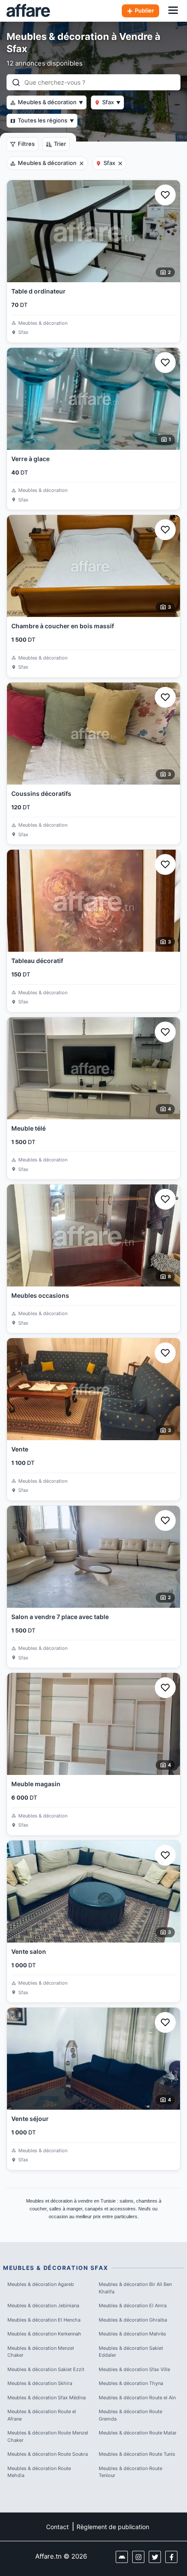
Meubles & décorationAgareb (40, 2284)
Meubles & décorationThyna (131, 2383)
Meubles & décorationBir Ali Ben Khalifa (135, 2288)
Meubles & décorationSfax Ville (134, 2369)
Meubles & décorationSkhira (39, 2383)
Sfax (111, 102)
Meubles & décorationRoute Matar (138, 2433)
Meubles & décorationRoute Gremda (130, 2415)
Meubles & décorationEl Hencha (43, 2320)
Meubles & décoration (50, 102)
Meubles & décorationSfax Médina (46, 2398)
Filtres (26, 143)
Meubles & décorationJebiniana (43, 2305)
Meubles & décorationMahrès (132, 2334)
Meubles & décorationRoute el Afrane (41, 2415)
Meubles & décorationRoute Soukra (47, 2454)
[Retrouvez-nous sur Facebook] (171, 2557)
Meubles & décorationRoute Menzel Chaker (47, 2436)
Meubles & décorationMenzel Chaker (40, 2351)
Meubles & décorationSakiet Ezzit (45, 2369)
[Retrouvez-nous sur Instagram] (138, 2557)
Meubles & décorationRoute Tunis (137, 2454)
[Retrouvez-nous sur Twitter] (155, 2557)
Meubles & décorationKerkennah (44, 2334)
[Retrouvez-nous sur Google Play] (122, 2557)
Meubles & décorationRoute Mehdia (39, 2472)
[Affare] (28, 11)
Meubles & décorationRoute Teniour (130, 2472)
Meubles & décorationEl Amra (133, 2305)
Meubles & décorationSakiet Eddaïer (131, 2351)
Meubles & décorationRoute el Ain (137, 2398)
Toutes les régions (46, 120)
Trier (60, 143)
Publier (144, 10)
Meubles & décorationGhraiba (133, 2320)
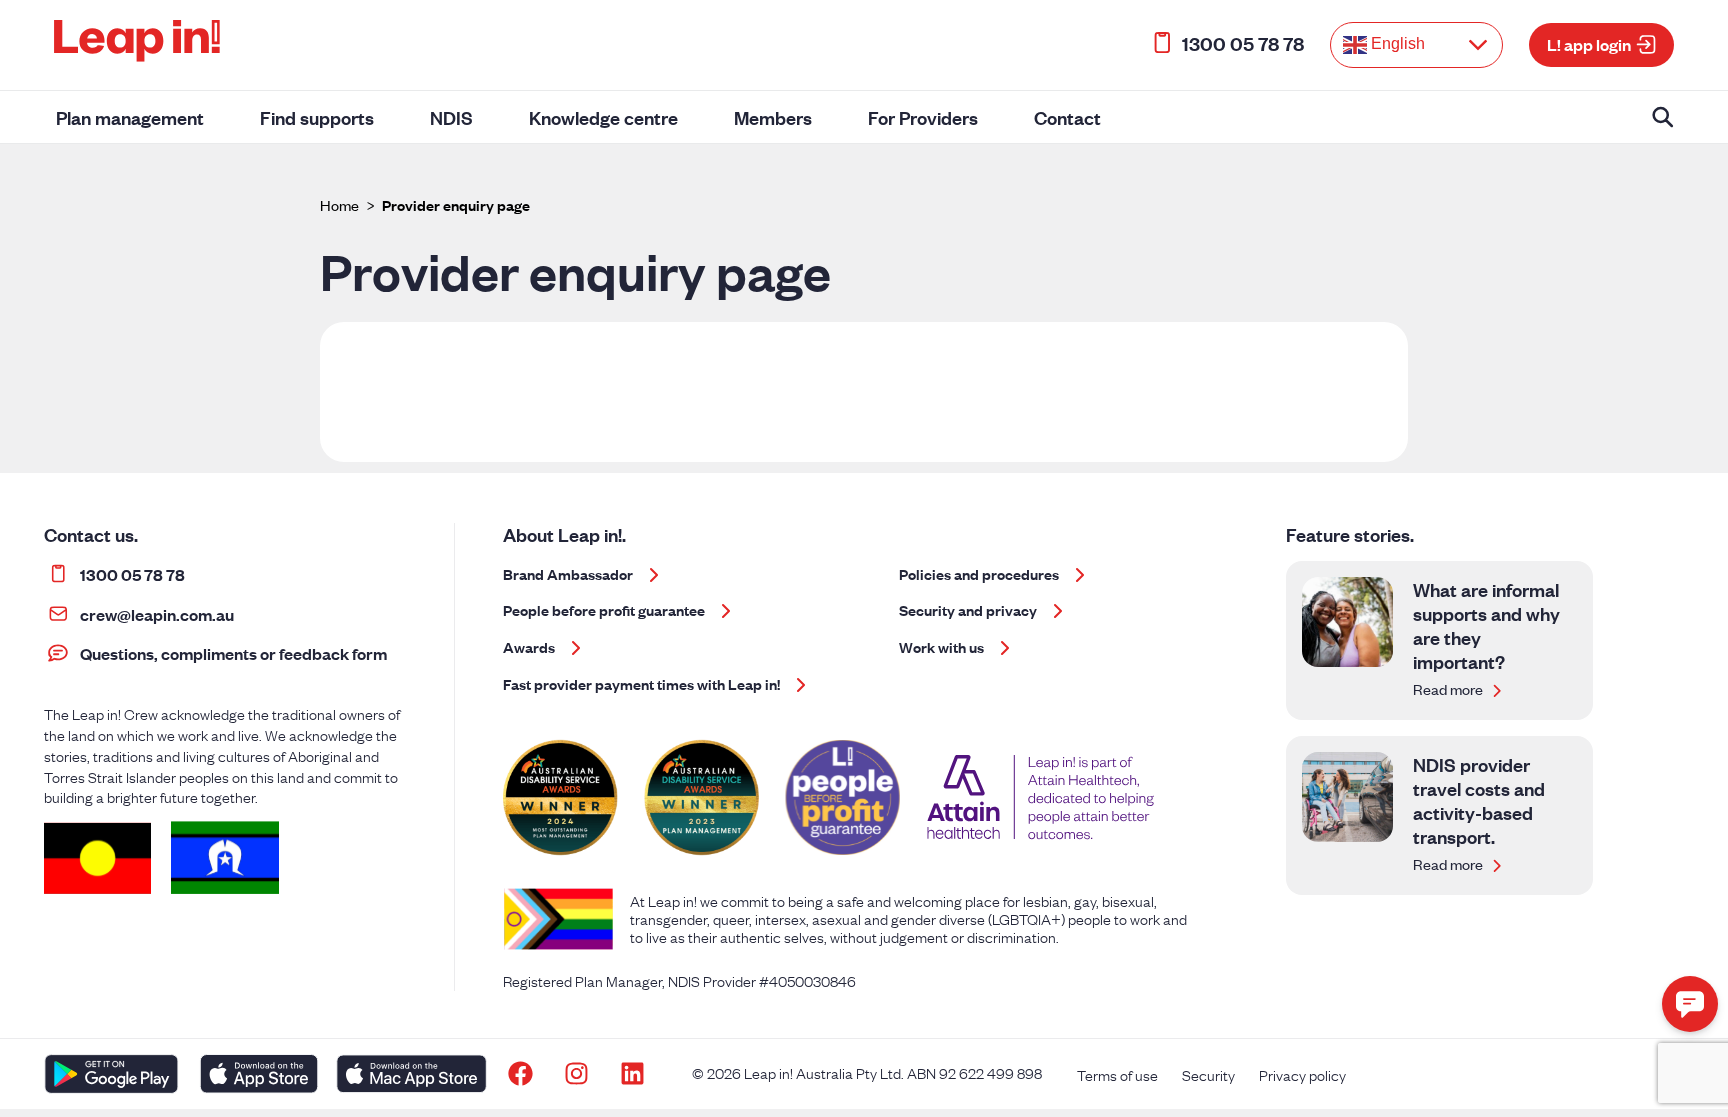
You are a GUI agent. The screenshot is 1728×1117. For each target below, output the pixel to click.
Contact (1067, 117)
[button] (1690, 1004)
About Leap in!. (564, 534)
====
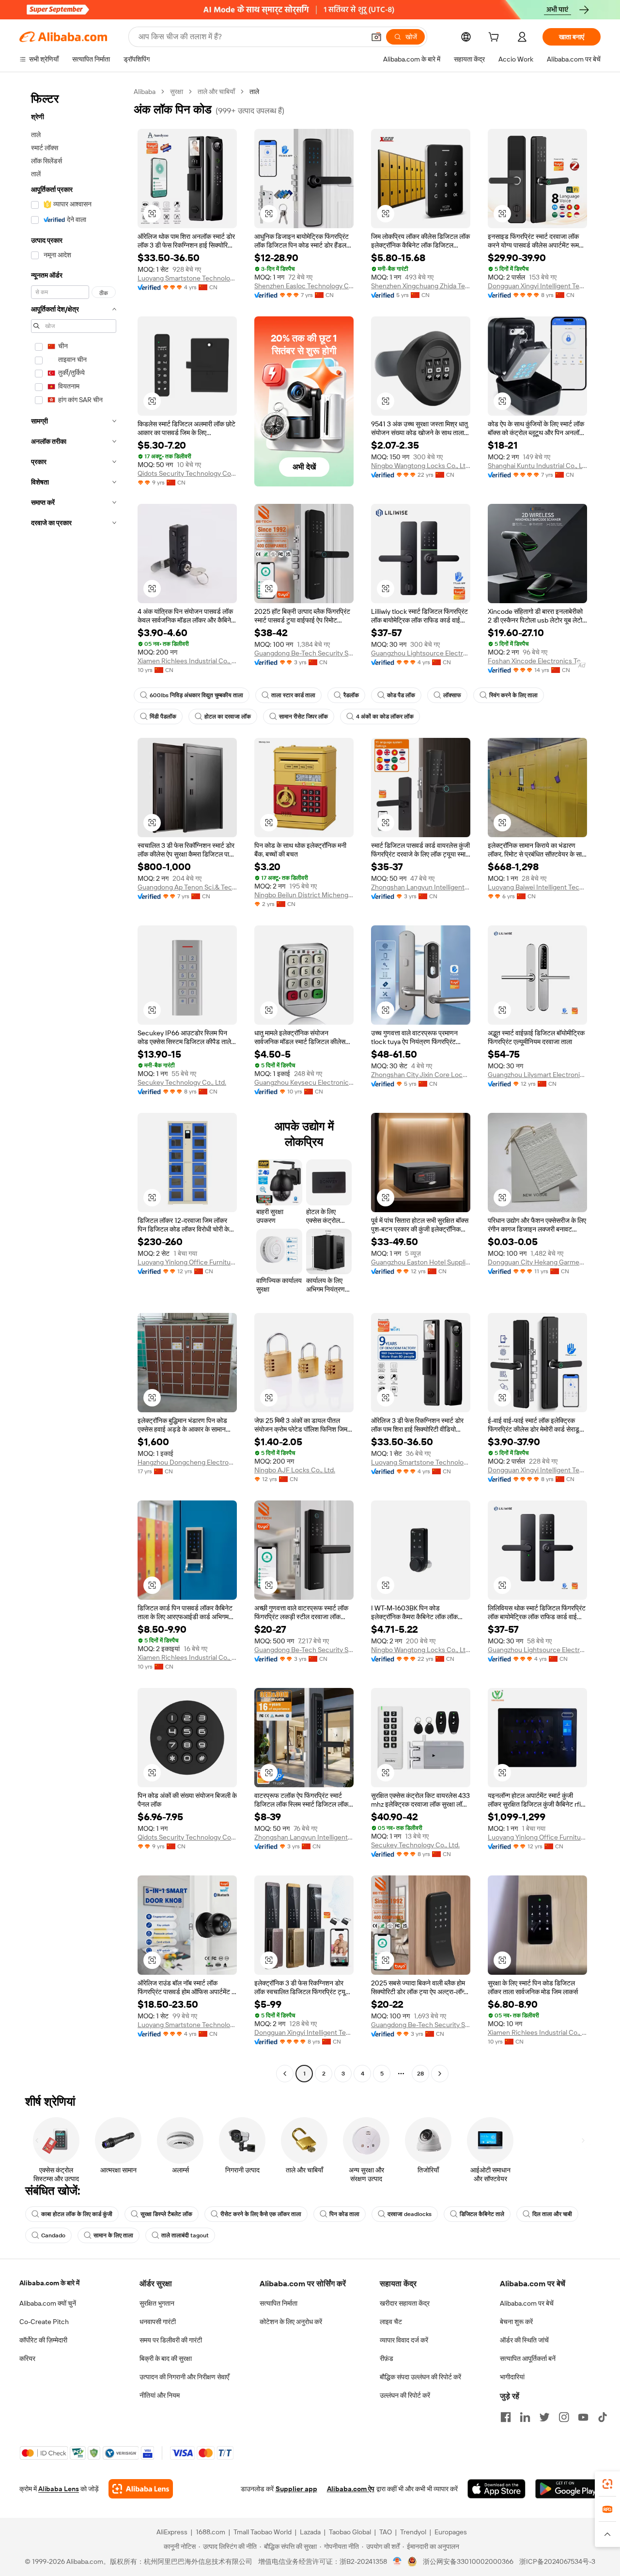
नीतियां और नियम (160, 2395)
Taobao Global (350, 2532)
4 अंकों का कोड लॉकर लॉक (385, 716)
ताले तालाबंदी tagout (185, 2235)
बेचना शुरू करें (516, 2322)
====
▶ [PROBLEM DETAILS]: The string "décorationEl" may occur in the listing; show every line where it does.

▶ [WRITTEN RESPONSE]:
Meubles & décorationEl Hencha (43, 2320)
Meubles & décorationEl Amra (133, 2305)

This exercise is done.